→ 원본 데이터

________________________________________

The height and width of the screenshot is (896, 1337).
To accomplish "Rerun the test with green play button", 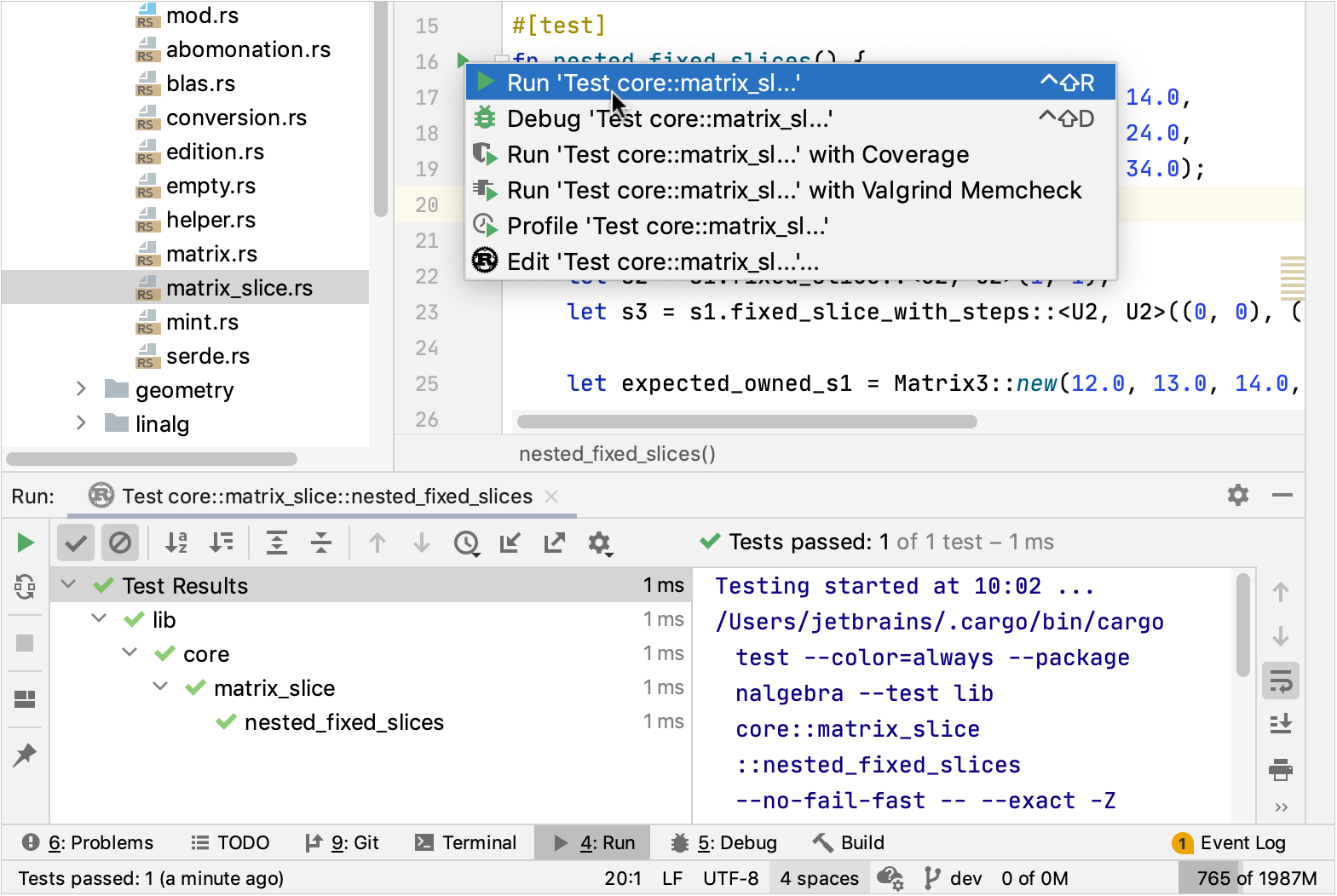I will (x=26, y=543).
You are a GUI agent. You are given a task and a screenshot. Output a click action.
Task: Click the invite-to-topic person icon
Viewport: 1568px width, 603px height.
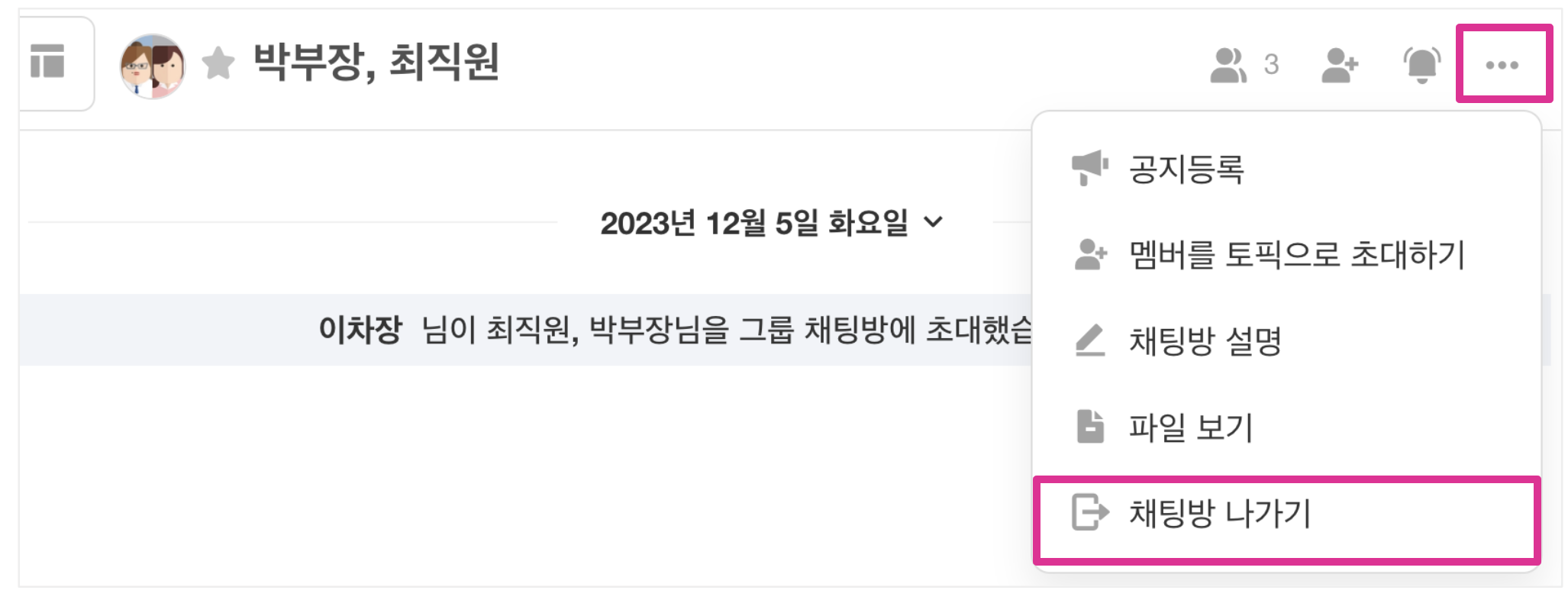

________________________________________

→ 주어진 과제
위 목록에서 "height" 문자열이 들어간 줄이 몇 개인지 세어 숫자만 쓰세요. 대문자와 소문자는 구분합니다.

→ 과제 답변
2